Collected data:
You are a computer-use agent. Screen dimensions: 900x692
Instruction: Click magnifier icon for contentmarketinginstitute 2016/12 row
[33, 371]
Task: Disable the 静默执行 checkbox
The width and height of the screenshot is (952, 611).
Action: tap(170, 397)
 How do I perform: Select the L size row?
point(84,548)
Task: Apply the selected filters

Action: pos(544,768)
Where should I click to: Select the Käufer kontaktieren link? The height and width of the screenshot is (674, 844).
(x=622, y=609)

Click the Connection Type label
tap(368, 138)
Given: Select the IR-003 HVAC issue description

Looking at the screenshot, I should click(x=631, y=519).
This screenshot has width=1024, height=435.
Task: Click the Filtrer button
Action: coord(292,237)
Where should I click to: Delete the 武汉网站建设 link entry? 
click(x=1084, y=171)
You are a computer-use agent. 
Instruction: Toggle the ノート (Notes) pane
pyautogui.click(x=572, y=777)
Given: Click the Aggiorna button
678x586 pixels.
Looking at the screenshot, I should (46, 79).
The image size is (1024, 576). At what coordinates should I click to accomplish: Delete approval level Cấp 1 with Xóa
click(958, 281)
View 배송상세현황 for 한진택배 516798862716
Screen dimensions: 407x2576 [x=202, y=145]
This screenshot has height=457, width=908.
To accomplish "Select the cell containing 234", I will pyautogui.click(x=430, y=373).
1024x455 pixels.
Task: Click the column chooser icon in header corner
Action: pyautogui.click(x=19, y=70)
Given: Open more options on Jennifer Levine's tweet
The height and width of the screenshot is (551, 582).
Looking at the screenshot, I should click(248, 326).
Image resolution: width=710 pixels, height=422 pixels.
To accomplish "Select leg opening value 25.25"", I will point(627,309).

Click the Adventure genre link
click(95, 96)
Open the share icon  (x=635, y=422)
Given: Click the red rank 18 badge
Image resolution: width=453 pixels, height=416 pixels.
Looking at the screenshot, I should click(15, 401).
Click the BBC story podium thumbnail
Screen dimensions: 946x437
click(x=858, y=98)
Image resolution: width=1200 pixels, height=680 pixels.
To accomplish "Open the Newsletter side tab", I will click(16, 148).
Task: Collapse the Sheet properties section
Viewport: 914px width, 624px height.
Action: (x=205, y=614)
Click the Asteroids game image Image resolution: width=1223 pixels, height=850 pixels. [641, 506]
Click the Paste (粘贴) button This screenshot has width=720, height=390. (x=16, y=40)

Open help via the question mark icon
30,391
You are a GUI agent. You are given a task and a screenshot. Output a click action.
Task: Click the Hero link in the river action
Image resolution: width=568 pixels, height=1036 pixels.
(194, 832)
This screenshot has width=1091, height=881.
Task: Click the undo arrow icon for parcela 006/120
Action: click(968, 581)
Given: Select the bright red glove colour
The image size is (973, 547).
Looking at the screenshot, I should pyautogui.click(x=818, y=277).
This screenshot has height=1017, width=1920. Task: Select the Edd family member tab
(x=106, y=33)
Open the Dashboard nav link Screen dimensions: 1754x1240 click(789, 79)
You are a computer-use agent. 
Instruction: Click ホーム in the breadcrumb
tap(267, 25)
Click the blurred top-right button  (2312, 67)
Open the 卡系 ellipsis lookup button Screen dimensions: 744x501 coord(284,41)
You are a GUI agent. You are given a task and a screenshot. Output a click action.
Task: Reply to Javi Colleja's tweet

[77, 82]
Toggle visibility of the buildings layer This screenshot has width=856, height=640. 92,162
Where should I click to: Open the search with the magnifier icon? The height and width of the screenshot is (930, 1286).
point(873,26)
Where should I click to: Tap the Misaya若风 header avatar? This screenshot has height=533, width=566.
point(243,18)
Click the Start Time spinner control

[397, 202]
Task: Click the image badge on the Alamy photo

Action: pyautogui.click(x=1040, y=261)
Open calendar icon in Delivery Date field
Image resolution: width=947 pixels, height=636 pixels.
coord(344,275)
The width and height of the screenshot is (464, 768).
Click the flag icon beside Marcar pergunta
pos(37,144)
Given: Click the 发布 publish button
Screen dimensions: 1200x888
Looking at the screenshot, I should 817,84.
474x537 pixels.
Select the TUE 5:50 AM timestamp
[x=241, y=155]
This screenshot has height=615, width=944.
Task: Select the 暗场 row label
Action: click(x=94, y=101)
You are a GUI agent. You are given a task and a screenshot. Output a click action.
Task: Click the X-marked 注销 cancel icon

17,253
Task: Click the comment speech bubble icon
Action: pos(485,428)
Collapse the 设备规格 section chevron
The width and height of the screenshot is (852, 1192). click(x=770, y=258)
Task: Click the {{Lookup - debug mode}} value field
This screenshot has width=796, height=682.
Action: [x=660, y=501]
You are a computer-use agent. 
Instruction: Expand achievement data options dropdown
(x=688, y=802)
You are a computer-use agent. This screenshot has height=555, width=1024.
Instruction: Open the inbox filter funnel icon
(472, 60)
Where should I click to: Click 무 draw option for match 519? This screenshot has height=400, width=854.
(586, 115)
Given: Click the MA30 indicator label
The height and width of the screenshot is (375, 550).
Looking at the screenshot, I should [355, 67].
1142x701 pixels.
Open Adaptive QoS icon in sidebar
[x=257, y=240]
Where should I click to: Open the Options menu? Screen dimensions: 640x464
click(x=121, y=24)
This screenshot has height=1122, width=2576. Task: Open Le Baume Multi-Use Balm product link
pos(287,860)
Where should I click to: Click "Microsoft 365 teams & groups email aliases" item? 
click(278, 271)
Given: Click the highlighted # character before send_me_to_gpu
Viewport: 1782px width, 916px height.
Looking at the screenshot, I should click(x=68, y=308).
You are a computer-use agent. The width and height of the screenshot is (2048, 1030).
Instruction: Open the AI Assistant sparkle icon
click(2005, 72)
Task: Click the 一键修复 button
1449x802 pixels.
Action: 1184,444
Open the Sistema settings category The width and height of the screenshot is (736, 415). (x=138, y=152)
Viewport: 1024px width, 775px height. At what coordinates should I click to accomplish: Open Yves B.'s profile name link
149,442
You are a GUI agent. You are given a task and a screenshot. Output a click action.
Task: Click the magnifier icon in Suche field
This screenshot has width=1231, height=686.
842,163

(TASK INSTRUCTIONS) Your reply should repeat the entries above in full, with every character intact.

(TASK SOLUTION)
You are a computer-use agent. Screen dimensions: 900x692
Instruction: Click magnifier icon for contentmarketinginstitute 2016/12 row
[33, 371]
Task: Disable the 静默执行 checkbox
The width and height of the screenshot is (952, 611).
Action: tap(170, 397)
 How do I perform: Select the L size row?
point(84,548)
Task: Apply the selected filters

Action: pos(544,768)
Where should I click to: Select the Käufer kontaktieren link? The height and width of the screenshot is (674, 844).
(x=622, y=609)

Click the Connection Type label
tap(368, 138)
Given: Select the IR-003 HVAC issue description

Looking at the screenshot, I should click(x=631, y=519).
This screenshot has width=1024, height=435.
Task: Click the Filtrer button
Action: coord(292,237)
Where should I click to: Delete the 武汉网站建设 link entry? 
click(x=1084, y=171)
You are a computer-use agent. 
Instruction: Toggle the ノート (Notes) pane
pyautogui.click(x=572, y=777)
Given: Click the Aggiorna button
678x586 pixels.
Looking at the screenshot, I should (46, 79).
The image size is (1024, 576). At what coordinates should I click to accomplish: Delete approval level Cấp 1 with Xóa
click(958, 281)
View 배송상세현황 for 한진택배 516798862716
Screen dimensions: 407x2576 [x=202, y=145]
This screenshot has height=457, width=908.
To accomplish "Select the cell containing 234", I will pyautogui.click(x=430, y=373).
1024x455 pixels.
Task: Click the column chooser icon in header corner
Action: pyautogui.click(x=19, y=70)
Given: Open more options on Jennifer Levine's tweet
The height and width of the screenshot is (551, 582).
Looking at the screenshot, I should click(248, 326).
Image resolution: width=710 pixels, height=422 pixels.
To accomplish "Select leg opening value 25.25"", I will point(627,309).

Click the Adventure genre link
click(95, 96)
Open the share icon  (x=635, y=422)
Given: Click the red rank 18 badge
Image resolution: width=453 pixels, height=416 pixels.
Looking at the screenshot, I should click(15, 401).
Click the BBC story podium thumbnail
Screen dimensions: 946x437
click(x=858, y=98)
Image resolution: width=1200 pixels, height=680 pixels.
To accomplish "Open the Newsletter side tab", I will click(16, 148).
Task: Collapse the Sheet properties section
Viewport: 914px width, 624px height.
Action: (x=205, y=614)
Click the Asteroids game image Image resolution: width=1223 pixels, height=850 pixels. [641, 506]
Click the Paste (粘贴) button This screenshot has width=720, height=390. (x=16, y=40)

Open help via the question mark icon
30,391
You are a GUI agent. You are given a task and a screenshot. Output a click action.
Task: Click the Hero link in the river action
Image resolution: width=568 pixels, height=1036 pixels.
(194, 832)
This screenshot has width=1091, height=881.
Task: Click the undo arrow icon for parcela 006/120
Action: click(968, 581)
Given: Select the bright red glove colour
The image size is (973, 547).
Looking at the screenshot, I should pyautogui.click(x=818, y=277).
This screenshot has height=1017, width=1920. Task: Select the Edd family member tab
(x=106, y=33)
Open the Dashboard nav link Screen dimensions: 1754x1240 click(789, 79)
You are a computer-use agent. 
Instruction: Click ホーム in the breadcrumb
tap(267, 25)
Click the blurred top-right button  (2312, 67)
Open the 卡系 ellipsis lookup button Screen dimensions: 744x501 coord(284,41)
You are a GUI agent. You are given a task and a screenshot. Output a click action.
Task: Reply to Javi Colleja's tweet

[77, 82]
Toggle visibility of the buildings layer This screenshot has width=856, height=640. 92,162
Where should I click to: Open the search with the magnifier icon? The height and width of the screenshot is (930, 1286).
point(873,26)
Where should I click to: Tap the Misaya若风 header avatar? This screenshot has height=533, width=566.
point(243,18)
Click the Start Time spinner control

[397, 202]
Task: Click the image badge on the Alamy photo

Action: pyautogui.click(x=1040, y=261)
Open calendar icon in Delivery Date field
Image resolution: width=947 pixels, height=636 pixels.
coord(344,275)
The width and height of the screenshot is (464, 768).
Click the flag icon beside Marcar pergunta
pos(37,144)
Given: Click the 发布 publish button
Screen dimensions: 1200x888
Looking at the screenshot, I should 817,84.
474x537 pixels.
Select the TUE 5:50 AM timestamp
[x=241, y=155]
This screenshot has height=615, width=944.
Task: Select the 暗场 row label
Action: click(x=94, y=101)
You are a GUI agent. You are given a task and a screenshot. Output a click action.
Task: Click the X-marked 注销 cancel icon

17,253
Task: Click the comment speech bubble icon
Action: pos(485,428)
Collapse the 设备规格 section chevron
The width and height of the screenshot is (852, 1192). click(x=770, y=258)
Task: Click the {{Lookup - debug mode}} value field
This screenshot has width=796, height=682.
Action: [x=660, y=501]
You are a computer-use agent. 
Instruction: Expand achievement data options dropdown
(x=688, y=802)
You are a computer-use agent. This screenshot has height=555, width=1024.
Instruction: Open the inbox filter funnel icon
(472, 60)
Where should I click to: Click 무 draw option for match 519? This screenshot has height=400, width=854.
(586, 115)
Given: Click the MA30 indicator label
The height and width of the screenshot is (375, 550).
Looking at the screenshot, I should [355, 67].
1142x701 pixels.
Open Adaptive QoS icon in sidebar
[x=257, y=240]
Where should I click to: Open the Options menu? Screen dimensions: 640x464
click(x=121, y=24)
This screenshot has height=1122, width=2576. Task: Open Le Baume Multi-Use Balm product link
pos(287,860)
Where should I click to: Click "Microsoft 365 teams & groups email aliases" item? 
click(278, 271)
Given: Click the highlighted # character before send_me_to_gpu
Viewport: 1782px width, 916px height.
Looking at the screenshot, I should click(x=68, y=308).
You are a computer-use agent. The width and height of the screenshot is (2048, 1030).
Instruction: Open the AI Assistant sparkle icon
click(2005, 72)
Task: Click the 一键修复 button
1449x802 pixels.
Action: 1184,444
Open the Sistema settings category The width and height of the screenshot is (736, 415). (x=138, y=152)
Viewport: 1024px width, 775px height. At what coordinates should I click to accomplish: Open Yves B.'s profile name link
149,442
You are a GUI agent. You are given a task and a screenshot. Output a click action.
Task: Click the magnifier icon in Suche field
This screenshot has width=1231, height=686.
842,163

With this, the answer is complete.